Fraud Blacklists and Chargebacks
Getting the upper hand in the fight against chargebacks means using every tool at your disposal. The right tools, correctly applied, can make a dramatic difference to your chargeback rate, but using the wrong tool for the wrong job can actually make things worse.
Straightforward and easy to implement, fraud blacklists are used by many merchants who want a simple way to screen out likely fraud. Targeted blacklists may be able to stop repeat offenders, but cast too wide a net and you filter out legitimate customers. Are fraud blacklists really an effective tool to prevent chargebacks?
A fraud blacklist is a set of attributes associated with known fraudsters. If any incoming orders contain identifying information that matches the attributes on the blacklist, the transaction is rejected and the customer account is blocked from placing further orders.
In theory, fraud blacklists are an obvious solution. Why accept an order from a customer who is likely to be a fraudster? In practice, however, it’s difficult to create a blacklist that can be shared among different merchants that successfully blocks fraudsters without mistakenly blocking a large number of your real customers.
How Do Fraud Blacklists Work?
Fraud blacklists are built by analyzing cases of known fraud and identifying elements of customer data that can be reliably linked to fraud. This can include specific individual details, such as a fraudster’s name and aliases, or it can include whole blocks of network addresses or even entire countries.
These are the most commonly-used identifiers for fraud blacklists:
- IP address
- Email address
- Device fingerprint
- Customer geolocation
- Delivery location
There are various ways to implement a fraud blacklist, from manually checking orders against it to automating the process with your CRM.
However it functions, it’s important to remember that the blacklist has two important jobs to do.
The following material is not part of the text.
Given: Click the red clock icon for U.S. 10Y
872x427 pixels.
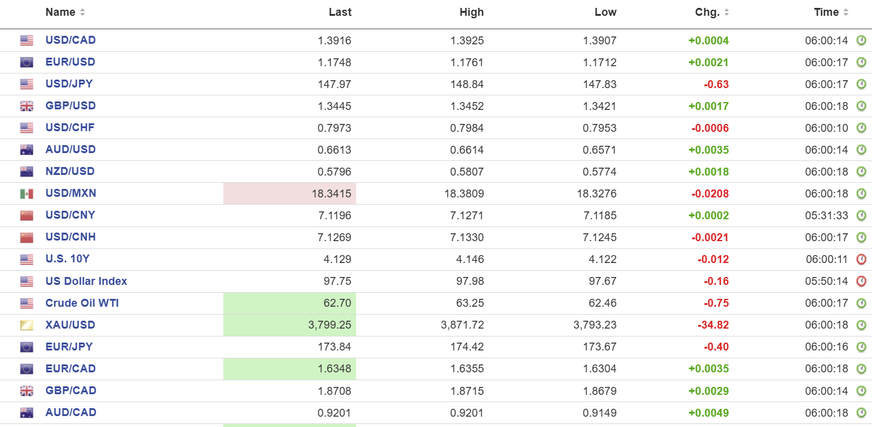Looking at the screenshot, I should [861, 259].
It has to block fraudulent orders, but it also has to let orders from legitimate customers through.
Creating a blacklist that balances these two tasks can be more challenging than it seems at first glance.
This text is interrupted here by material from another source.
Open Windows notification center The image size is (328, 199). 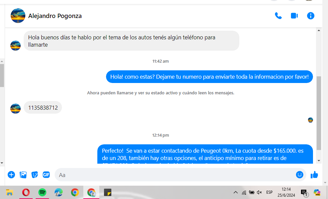tap(304, 192)

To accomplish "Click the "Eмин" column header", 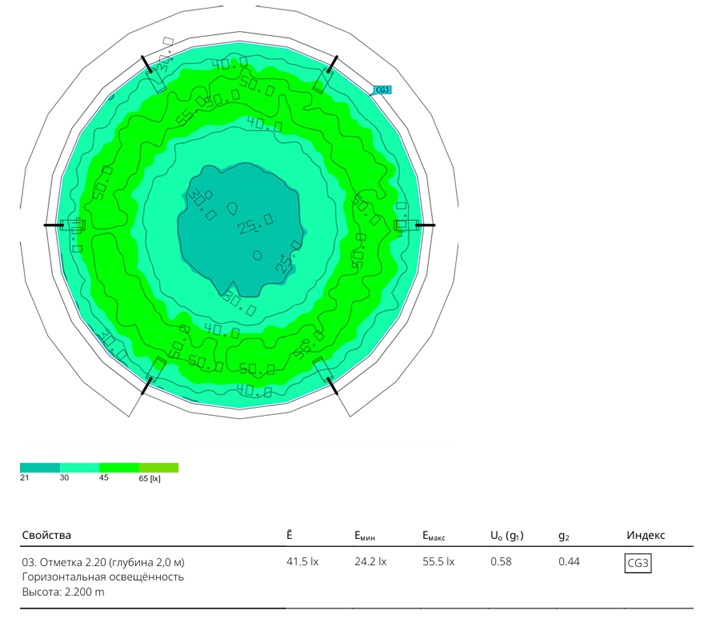I will coord(368,537).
What Are Some Potential Problems with Fraud Blacklists?
The first problem with fraud blacklists is that fraudsters know exactly how they work and have all kinds of ways to get around them. Devices, IP addresses are easy to change, spoof, or hide with a proxy, and a new email address is always just a few clicks away. Proxies can also hide geolocation, and most experienced fraudsters will have multiple shipping addresses at their disposal.
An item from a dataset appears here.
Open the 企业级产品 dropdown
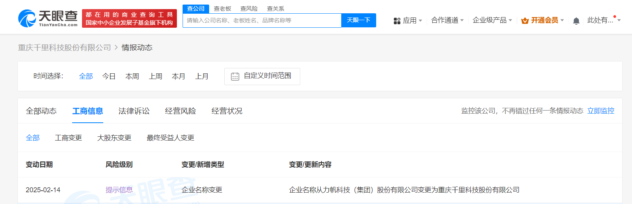 [x=492, y=20]
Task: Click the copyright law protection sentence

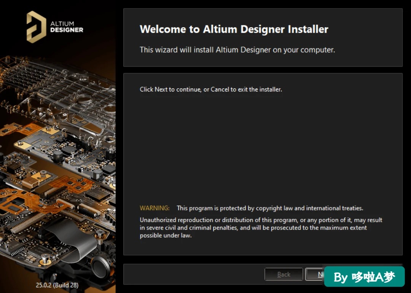Action: click(x=270, y=208)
The other problem with fraud blacklists can be even more dangerous to merchants. If you start using a fraud blacklist, you’ll start seeing orders getting blocked in real time—that’s proof that the blacklist is doing something. However, unless you closely examine each blocked transaction, you won’t know for sure if they were fraudsters or legitimate customers.
False positives are a huge drawback to fraud blacklists. Fraudsters use the same internet service providers as the rest of us, which makes IP blocking terribly inaccurate. Some countries and regions really do carry higher rates of fraud, but blocking those regions wholesale means cutting yourself off from all of the honest, good customers in those markets.
You might think that shipping addresses are specific enough to block safely, but fraudsters often request delivery to the same reshippers, office blocks, and apartment buildings as your regular customers.
Before implementing any fraud blacklist, you have to look at its filtering criteria and consider the potential impact it might have on your existing customer base.
Is There a Good Way to Use Fraud Blacklists?
The best use case for blacklists is when merchants create them based on experience with specific customers. Customers who hit you with friendly fraud chargebacks, for example, are great candidates for an internal blacklist.
Friendly fraudsters who get away with it once are likely to keep trying to get away with it, but they don’t tend to be as relentless as the fraudsters who commit card theft or account takeover attacks. Blocking these customers is usually the best way to get rid of them and avoid getting taken advantage of a second time.
Shared blacklists are much less reliable and far more likely to result in false positives that cause you to miss out on revenue and alienate shoppers who could have become loyal customers.
What about Whitelists?
If blacklists aren’t the ideal solution, what about taking the opposite tack—creating a list of known legitimate customer accounts and exempting them from your usual fraud screening and order review processes?
The big problem with this is that many of the most common forms of fraud—card theft and account takeover—will easily fool most whitelists. While they can indeed provide a more pleasant customer experience, this comes at the cost of making the merchant more vulnerable to fraud, not safer.
Merchants should always be on the lookout for tools, software solutions, and practices that will help them prevent disputes, reduce chargebacks, and keep their customers happy. We always advocate a multi-pronged approach to chargeback management, as it is a complex challenge that can come at you from many different directions and for a wide range of reasons. That means identifying the root causes of your chargebacks, tracing them to the specific vulnerabilities in your business operations, and addressing them with effective, targeted solutions.
Fraud blacklists are often the equivalent of using a ten-pound mallet where a precision instrument is needed. You might squash the fraud, but you’re going to have a negative impact on a lot of your real customers at the same time. With the right analytics, you can develop a chargeback management strategy that brings down your fraud and chargeback rates without causing collateral damage to legitimate orders.